3 months, 6 issues, 30 events later I look back and find I’ve learnt so much from the little I’ve done. I started off with tiny events like school-based cross country races moving on to a business luncheon and now, a 30,000-strong crowd-puller.
Being a stringer (aka freelance reporter) is full of excitement. This Probie (NCIS jargon!) picked up several things along the way and realised that there is more to reporting than snapping photographs feverishly and interviewing well-known figures.

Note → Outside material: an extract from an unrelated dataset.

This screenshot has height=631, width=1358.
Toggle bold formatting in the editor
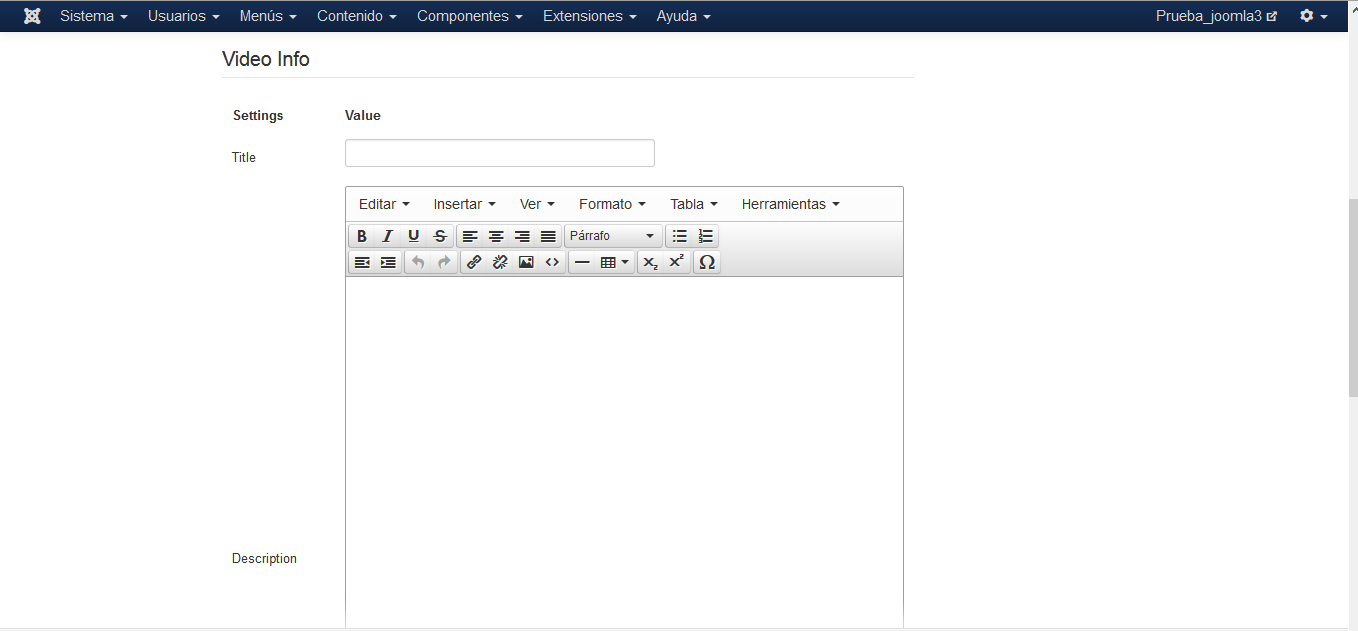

1. The Reporter knows the right time to arrive and leave. Punctuality has been an issue with me because I’m impeccably skillful at procrastination. There are several things to consider, namely, the venue, the expected crowd size, the availability of parking space, and traffic conditions. I used to stay throughout events – from welcoming speeches to good nights. But as I’ve learnt from more experienced reporters, you can attend an athletes’ dinner, listen to speeches, snap a few money shots, fill your stomach and leave right after that.
2. The Reporter possesses skills at making small talk. Most full-timers are extremely adept at making small talk especially on politics. I read politics, but I’m bad at commenting.

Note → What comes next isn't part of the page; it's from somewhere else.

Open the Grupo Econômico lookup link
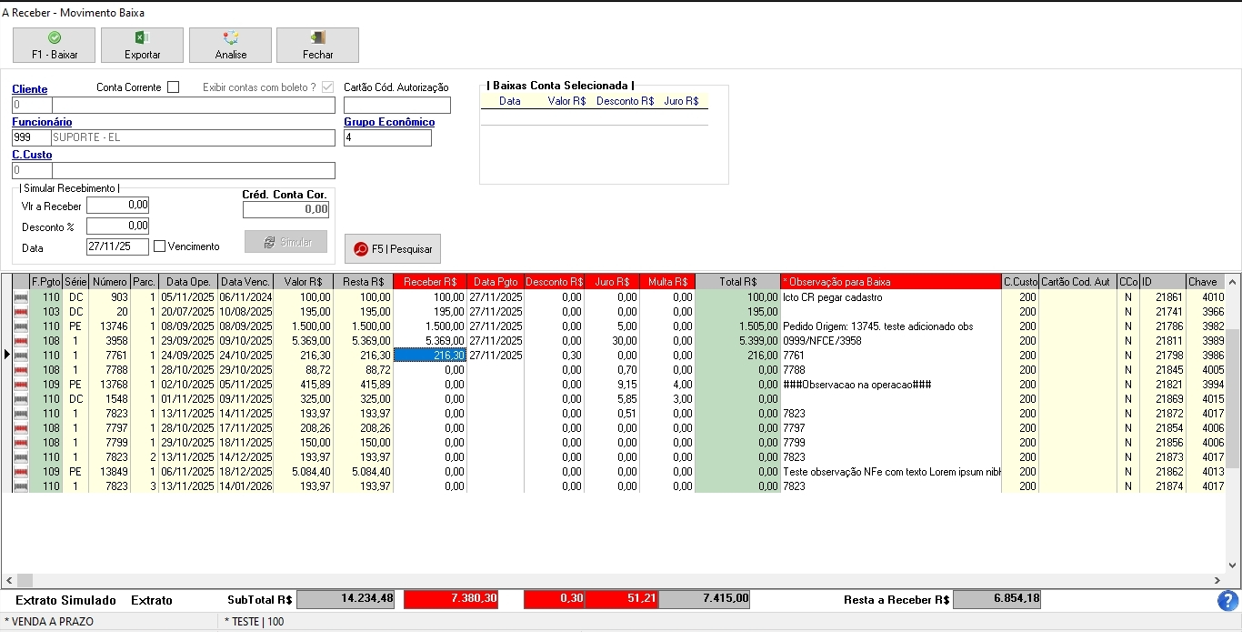Screen dimensions: 1242x632 point(389,122)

3. The Reporter is not shy. I’ve noticed that they are extremely comfortable having a hearty meal at functions, and can chat away happily with fellow reporters and organisers of events. The Chinese press members are a notably cheerful bunch. They poke fun at each other, laugh crazily, and discuss the best bak kut teh. They unhesitatingly ask people for business cards and dignitaries for speech scripts (yes, they are scripted).

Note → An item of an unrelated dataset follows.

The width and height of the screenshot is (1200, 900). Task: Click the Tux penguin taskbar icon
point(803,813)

4. The Reporter is quick-witted and spontaneous. A Chinese female reporter stood out at a business luncheon when she continuously pummelled a Taiwanese businessman with questions that were objective.
5. When in doubt, the Probie Reporter follows other reporters.
6. The Crowd and Organisers simply love media attention. After a while in the field, the Reporter doesn’t need to search, because work comes to you, and you gladly accept.
7. Reporters know each other. The Probie should make an introduction and you’ll be given translations of Chinese texts.
8. The Reporter enjoys perks. Lavish dinners, Sheaffer pens, first aid kits, sports T-shirts three sizes too big, front row seats. Meeting well-known personalities, eg. Marina Mahathir, Dr Sheikh Muszaphar, Amber Chia, politicians are extras.
9. Reporters are usually young. Running around, irregular working hours. It’s easy to see why.
A fellow colleague asked if I’d consider being a full-timer, and I cannot see myself doing this in the next ten years. Although it seems highly exciting, but the job controls your time and it can get tiring. I used to dislike the job mildly, because I don’t like crowds. I don’t get paid much, but I work little comparably. But as university intakes loom close by, I think I might miss being a Probie.